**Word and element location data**
>>>>

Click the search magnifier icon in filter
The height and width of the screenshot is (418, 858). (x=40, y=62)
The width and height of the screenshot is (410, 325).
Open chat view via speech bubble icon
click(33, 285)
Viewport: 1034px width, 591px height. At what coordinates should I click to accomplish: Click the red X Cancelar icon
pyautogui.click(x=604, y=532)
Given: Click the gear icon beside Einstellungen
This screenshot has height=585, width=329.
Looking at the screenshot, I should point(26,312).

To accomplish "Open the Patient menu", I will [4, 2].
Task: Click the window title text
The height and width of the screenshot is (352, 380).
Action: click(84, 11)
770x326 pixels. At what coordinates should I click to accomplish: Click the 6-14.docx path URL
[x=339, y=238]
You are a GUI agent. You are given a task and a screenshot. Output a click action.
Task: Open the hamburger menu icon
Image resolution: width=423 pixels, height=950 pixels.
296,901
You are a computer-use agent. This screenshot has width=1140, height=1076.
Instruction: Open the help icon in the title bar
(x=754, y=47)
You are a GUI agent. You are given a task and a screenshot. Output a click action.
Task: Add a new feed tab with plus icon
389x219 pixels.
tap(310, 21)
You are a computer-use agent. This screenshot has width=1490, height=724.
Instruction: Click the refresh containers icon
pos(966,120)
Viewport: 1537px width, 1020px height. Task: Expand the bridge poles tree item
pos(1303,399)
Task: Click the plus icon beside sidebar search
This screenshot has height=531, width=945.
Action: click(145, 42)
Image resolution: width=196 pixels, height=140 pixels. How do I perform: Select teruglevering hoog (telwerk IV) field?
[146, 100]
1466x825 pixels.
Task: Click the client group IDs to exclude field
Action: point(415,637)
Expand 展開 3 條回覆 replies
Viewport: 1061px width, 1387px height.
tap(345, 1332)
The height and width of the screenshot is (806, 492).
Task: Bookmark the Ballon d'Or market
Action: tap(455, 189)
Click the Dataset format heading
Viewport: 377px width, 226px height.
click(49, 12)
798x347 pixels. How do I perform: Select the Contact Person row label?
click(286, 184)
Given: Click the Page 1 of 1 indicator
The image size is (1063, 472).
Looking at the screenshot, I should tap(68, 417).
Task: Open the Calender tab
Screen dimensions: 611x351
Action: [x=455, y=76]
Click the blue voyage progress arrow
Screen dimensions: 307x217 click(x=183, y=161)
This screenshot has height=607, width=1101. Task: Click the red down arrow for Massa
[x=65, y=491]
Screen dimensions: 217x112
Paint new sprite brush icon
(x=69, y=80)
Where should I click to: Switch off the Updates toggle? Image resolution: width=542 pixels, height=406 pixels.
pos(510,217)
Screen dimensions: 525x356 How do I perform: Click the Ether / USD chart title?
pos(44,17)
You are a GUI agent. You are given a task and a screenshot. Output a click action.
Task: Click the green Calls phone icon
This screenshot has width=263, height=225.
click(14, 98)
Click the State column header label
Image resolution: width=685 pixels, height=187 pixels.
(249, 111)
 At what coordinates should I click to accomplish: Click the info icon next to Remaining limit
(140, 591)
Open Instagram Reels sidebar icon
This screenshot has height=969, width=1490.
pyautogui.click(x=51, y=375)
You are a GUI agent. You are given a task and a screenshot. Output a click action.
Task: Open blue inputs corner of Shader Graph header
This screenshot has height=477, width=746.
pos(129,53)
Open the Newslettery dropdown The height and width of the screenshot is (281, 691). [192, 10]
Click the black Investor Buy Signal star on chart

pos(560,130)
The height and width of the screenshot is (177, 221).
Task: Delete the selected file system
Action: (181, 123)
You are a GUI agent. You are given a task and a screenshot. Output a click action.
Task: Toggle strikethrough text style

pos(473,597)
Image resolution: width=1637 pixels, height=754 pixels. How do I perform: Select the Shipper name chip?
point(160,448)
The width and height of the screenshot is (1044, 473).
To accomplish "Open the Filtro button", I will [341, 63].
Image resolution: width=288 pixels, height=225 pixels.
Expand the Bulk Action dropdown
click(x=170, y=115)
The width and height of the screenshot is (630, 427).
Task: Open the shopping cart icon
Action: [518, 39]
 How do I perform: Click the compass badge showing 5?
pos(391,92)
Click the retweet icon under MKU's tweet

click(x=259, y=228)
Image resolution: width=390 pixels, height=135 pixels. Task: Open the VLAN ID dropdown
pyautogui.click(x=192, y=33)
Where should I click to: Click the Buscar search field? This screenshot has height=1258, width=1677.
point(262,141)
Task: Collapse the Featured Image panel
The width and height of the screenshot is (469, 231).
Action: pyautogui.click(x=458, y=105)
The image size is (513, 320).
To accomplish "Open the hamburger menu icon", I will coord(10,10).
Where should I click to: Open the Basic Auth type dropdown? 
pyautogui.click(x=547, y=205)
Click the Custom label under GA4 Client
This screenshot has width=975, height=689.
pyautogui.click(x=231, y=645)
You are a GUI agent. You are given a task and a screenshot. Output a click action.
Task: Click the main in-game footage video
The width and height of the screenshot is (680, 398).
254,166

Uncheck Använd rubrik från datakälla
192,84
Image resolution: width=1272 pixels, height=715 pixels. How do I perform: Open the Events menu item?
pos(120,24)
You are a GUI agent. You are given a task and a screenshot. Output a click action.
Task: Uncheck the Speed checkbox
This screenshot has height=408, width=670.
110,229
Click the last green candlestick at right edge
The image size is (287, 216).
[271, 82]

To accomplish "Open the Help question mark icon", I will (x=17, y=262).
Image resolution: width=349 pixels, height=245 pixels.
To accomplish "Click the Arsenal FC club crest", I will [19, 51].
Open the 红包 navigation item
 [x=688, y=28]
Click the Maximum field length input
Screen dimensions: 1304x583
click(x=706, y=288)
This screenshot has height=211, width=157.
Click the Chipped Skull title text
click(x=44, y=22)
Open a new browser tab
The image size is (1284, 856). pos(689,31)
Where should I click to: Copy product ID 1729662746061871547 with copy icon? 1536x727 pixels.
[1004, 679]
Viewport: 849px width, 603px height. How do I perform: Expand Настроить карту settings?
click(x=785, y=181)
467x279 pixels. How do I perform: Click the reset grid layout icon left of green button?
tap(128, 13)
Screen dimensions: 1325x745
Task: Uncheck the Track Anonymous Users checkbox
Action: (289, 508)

<<<<

**DIRECTIVE**
Rewrite every line of the records above as a JSON list of strings, one string per line, leaving out blank lines.

**WORKED SOLUTION**
[
  "Click the search magnifier icon in filter",
  "The height and width of the screenshot is (418, 858). (x=40, y=62)",
  "The width and height of the screenshot is (410, 325).",
  "Open chat view via speech bubble icon",
  "click(33, 285)",
  "Viewport: 1034px width, 591px height. At what coordinates should I click to accomplish: Click the red X Cancelar icon",
  "pyautogui.click(x=604, y=532)",
  "Given: Click the gear icon beside Einstellungen",
  "This screenshot has height=585, width=329.",
  "Looking at the screenshot, I should point(26,312).",
  "To accomplish \"Open the Patient menu\", I will [4, 2].",
  "Task: Click the window title text",
  "The height and width of the screenshot is (352, 380).",
  "Action: click(84, 11)",
  "770x326 pixels. At what coordinates should I click to accomplish: Click the 6-14.docx path URL",
  "[x=339, y=238]",
  "You are a GUI agent. You are given a task and a screenshot. Output a click action.",
  "Task: Open the hamburger menu icon",
  "Image resolution: width=423 pixels, height=950 pixels.",
  "296,901",
  "You are a computer-use agent. This screenshot has width=1140, height=1076.",
  "Instruction: Open the help icon in the title bar",
  "(x=754, y=47)",
  "You are a GUI agent. You are given a task and a screenshot. Output a click action.",
  "Task: Add a new feed tab with plus icon",
  "389x219 pixels.",
  "tap(310, 21)",
  "You are a computer-use agent. This screenshot has width=1490, height=724.",
  "Instruction: Click the refresh containers icon",
  "pos(966,120)",
  "Viewport: 1537px width, 1020px height. Task: Expand the bridge poles tree item",
  "pos(1303,399)",
  "Task: Click the plus icon beside sidebar search",
  "This screenshot has height=531, width=945.",
  "Action: click(145, 42)",
  "Image resolution: width=196 pixels, height=140 pixels. How do I perform: Select teruglevering hoog (telwerk IV) field?",
  "[146, 100]",
  "1466x825 pixels.",
  "Task: Click the client group IDs to exclude field",
  "Action: point(415,637)",
  "Expand 展開 3 條回覆 replies",
  "Viewport: 1061px width, 1387px height.",
  "tap(345, 1332)",
  "The height and width of the screenshot is (806, 492).",
  "Task: Bookmark the Ballon d'Or market",
  "Action: tap(455, 189)",
  "Click the Dataset format heading",
  "Viewport: 377px width, 226px height.",
  "click(49, 12)",
  "798x347 pixels. How do I perform: Select the Contact Person row label?",
  "click(286, 184)",
  "Given: Click the Page 1 of 1 indicator",
  "The image size is (1063, 472).",
  "Looking at the screenshot, I should tap(68, 417).",
  "Task: Open the Calender tab",
  "Screen dimensions: 611x351",
  "Action: [x=455, y=76]",
  "Click the blue voyage progress arrow",
  "Screen dimensions: 307x217 click(x=183, y=161)",
  "This screenshot has height=607, width=1101. Task: Click the red down arrow for Massa",
  "[x=65, y=491]",
  "Screen dimensions: 217x112",
  "Paint new sprite brush icon",
  "(x=69, y=80)",
  "Where should I click to: Switch off the Updates toggle? Image resolution: width=542 pixels, height=406 pixels.",
  "pos(510,217)",
  "Screen dimensions: 525x356 How do I perform: Click the Ether / USD chart title?",
  "pos(44,17)",
  "You are a GUI agent. You are given a task and a screenshot. Output a click action.",
  "Task: Click the green Calls phone icon",
  "This screenshot has width=263, height=225.",
  "click(14, 98)",
  "Click the State column header label",
  "Image resolution: width=685 pixels, height=187 pixels.",
  "(249, 111)",
  " At what coordinates should I click to accomplish: Click the info icon next to Remaining limit",
  "(140, 591)",
  "Open Instagram Reels sidebar icon",
  "This screenshot has height=969, width=1490.",
  "pyautogui.click(x=51, y=375)",
  "You are a GUI agent. You are given a task and a screenshot. Output a click action.",
  "Task: Open blue inputs corner of Shader Graph header",
  "This screenshot has height=477, width=746.",
  "pos(129,53)",
  "Open the Newslettery dropdown The height and width of the screenshot is (281, 691). [192, 10]",
  "Click the black Investor Buy Signal star on chart",
  "pos(560,130)",
  "The height and width of the screenshot is (177, 221).",
  "Task: Delete the selected file system",
  "Action: (181, 123)",
  "You are a GUI agent. You are given a task and a screenshot. Output a click action.",
  "Task: Toggle strikethrough text style",
  "pos(473,597)",
  "Image resolution: width=1637 pixels, height=754 pixels. How do I perform: Select the Shipper name chip?",
  "point(160,448)",
  "The width and height of the screenshot is (1044, 473).",
  "To accomplish \"Open the Filtro button\", I will [341, 63].",
  "Image resolution: width=288 pixels, height=225 pixels.",
  "Expand the Bulk Action dropdown",
  "click(x=170, y=115)",
  "The width and height of the screenshot is (630, 427).",
  "Task: Open the shopping cart icon",
  "Action: [518, 39]",
  " How do I perform: Click the compass badge showing 5?",
  "pos(391,92)",
  "Click the retweet icon under MKU's tweet",
  "click(x=259, y=228)",
  "Image resolution: width=390 pixels, height=135 pixels. Task: Open the VLAN ID dropdown",
  "pyautogui.click(x=192, y=33)",
  "Where should I click to: Click the Buscar search field? This screenshot has height=1258, width=1677.",
  "point(262,141)",
  "Task: Collapse the Featured Image panel",
  "The width and height of the screenshot is (469, 231).",
  "Action: pyautogui.click(x=458, y=105)",
  "The image size is (513, 320).",
  "To accomplish \"Open the hamburger menu icon\", I will coord(10,10).",
  "Where should I click to: Open the Basic Auth type dropdown? ",
  "pyautogui.click(x=547, y=205)",
  "Click the Custom label under GA4 Client",
  "This screenshot has width=975, height=689.",
  "pyautogui.click(x=231, y=645)",
  "You are a GUI agent. You are given a task and a screenshot. Output a click action.",
  "Task: Click the main in-game footage video",
  "The width and height of the screenshot is (680, 398).",
  "254,166",
  "Uncheck Använd rubrik från datakälla",
  "192,84",
  "Image resolution: width=1272 pixels, height=715 pixels. How do I perform: Open the Events menu item?",
  "pos(120,24)",
  "You are a GUI agent. You are given a task and a screenshot. Output a click action.",
  "Task: Uncheck the Speed checkbox",
  "This screenshot has height=408, width=670.",
  "110,229",
  "Click the last green candlestick at right edge",
  "The image size is (287, 216).",
  "[271, 82]",
  "To accomplish \"Open the Help question mark icon\", I will (x=17, y=262).",
  "Image resolution: width=349 pixels, height=245 pixels.",
  "To accomplish \"Click the Arsenal FC club crest\", I will [19, 51].",
  "Open the 红包 navigation item",
  " [x=688, y=28]",
  "Click the Maximum field length input",
  "Screen dimensions: 1304x583",
  "click(x=706, y=288)",
  "This screenshot has height=211, width=157.",
  "Click the Chipped Skull title text",
  "click(x=44, y=22)",
  "Open a new browser tab",
  "The image size is (1284, 856). pos(689,31)",
  "Where should I click to: Copy product ID 1729662746061871547 with copy icon? 1536x727 pixels.",
  "[1004, 679]",
  "Viewport: 849px width, 603px height. How do I perform: Expand Настроить карту settings?",
  "click(x=785, y=181)",
  "467x279 pixels. How do I perform: Click the reset grid layout icon left of green button?",
  "tap(128, 13)",
  "Screen dimensions: 1325x745",
  "Task: Uncheck the Track Anonymous Users checkbox",
  "Action: (289, 508)"
]